Myanmar’s opposition claimed a historic victory yesterday for pro-democracy leader Aung San Suu Kyi in her bid for a seat in parliament, sparking scenes of jubilation among crowds of supporters.
Hundreds of people clapped and cheered as a giant screen outside her National League for Democracy (NLD) party headquarters in Yangon announced the Nobel Peace Prize winner had won a parliamentary seat for the first time.
Some people wept with joy at the news, which if confirmed would mark a stunning turnaround for the former political prisoner, who was locked up by the former junta for most of the past 22 years.

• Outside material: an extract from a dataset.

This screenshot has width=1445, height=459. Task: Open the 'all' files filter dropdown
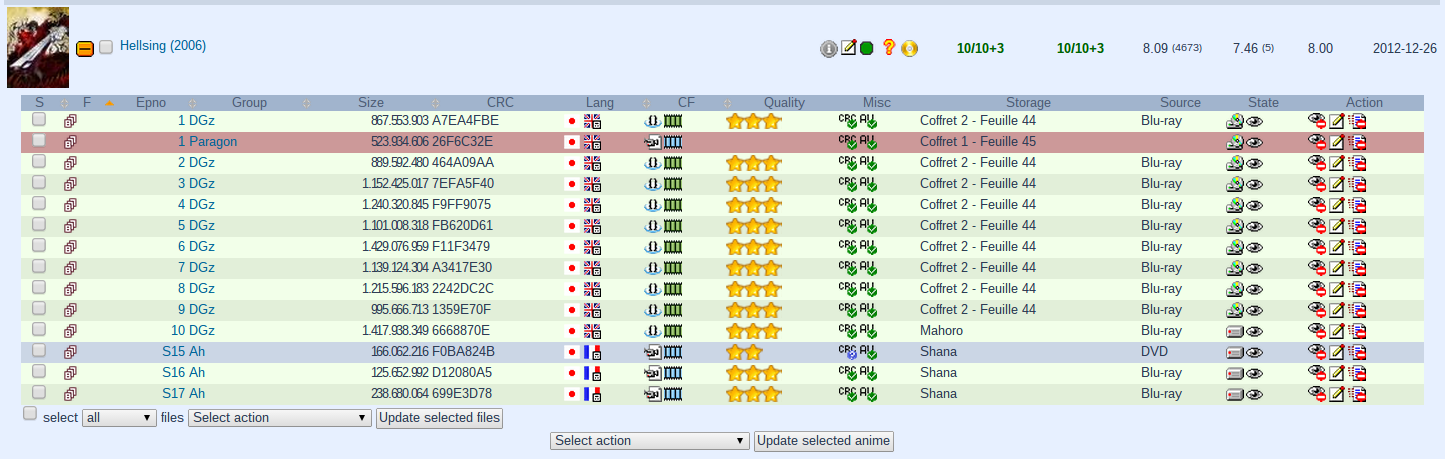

“We have been waiting for this day for a long time. I’m so happy,” said NLD supporter Kalyar, who goes by one name.
Aung San Suu Kyi won an estimated 99 percent of the votes in Kawhmu constituency, according to NLD official Soe Win, based on the party’s own tally. There was no independent confirmation and official results were expected within a week.
The party also claimed it was on course to win all 44 seats it contested in the by-elections, in which a total of 45 seats were at stake — not enough to threaten the army-backed ruling party’s huge majority.
Observers believe Myanmar’s new reform-minded quasi-civilian government wanted Aung San Suu Kyi to win a place in parliament to burnish its reform credentials and smooth the way for an easing of Western sanctions.
Many of her supporters had earlier waited for hours in searing heat to catch a glimpse of the 66-year-old Aung San Suu Kyi, who was running for political office for the first time.
Her main rival in the rural Kawhmu constituency, two hours’ drive from Yangon, was a former military doctor with the ruling Union Solidarity and Development Party.
Voters, some in traditional ethnic Karen dress, queued patiently to cast their votes. In stark contrast to life under the junta, many openly expressed their support and affection for “the Lady.”
“There’s only been one person for us for 20 years,” Tin Zaw Win said. “We believe in her and want to vote for her. Almost my whole village will vote for Aunt Suu.”
Some people said their names were missing from the voter lists, although it was unclear how many were affected.
“I want to vote for Mother Suu, but they haven’t given me my ballot paper so I’m here to demand it,” Zin Min Soe said at a polling station.
“They can’t just lose my vote,” he said.
The polls were also marred somewhat by allegations of ballot-paper irregularities, notably that wax had been put over the check box for the NLD, which could be rubbed off later to cancel the vote.
It was not immediately clear how widespread irregularities were.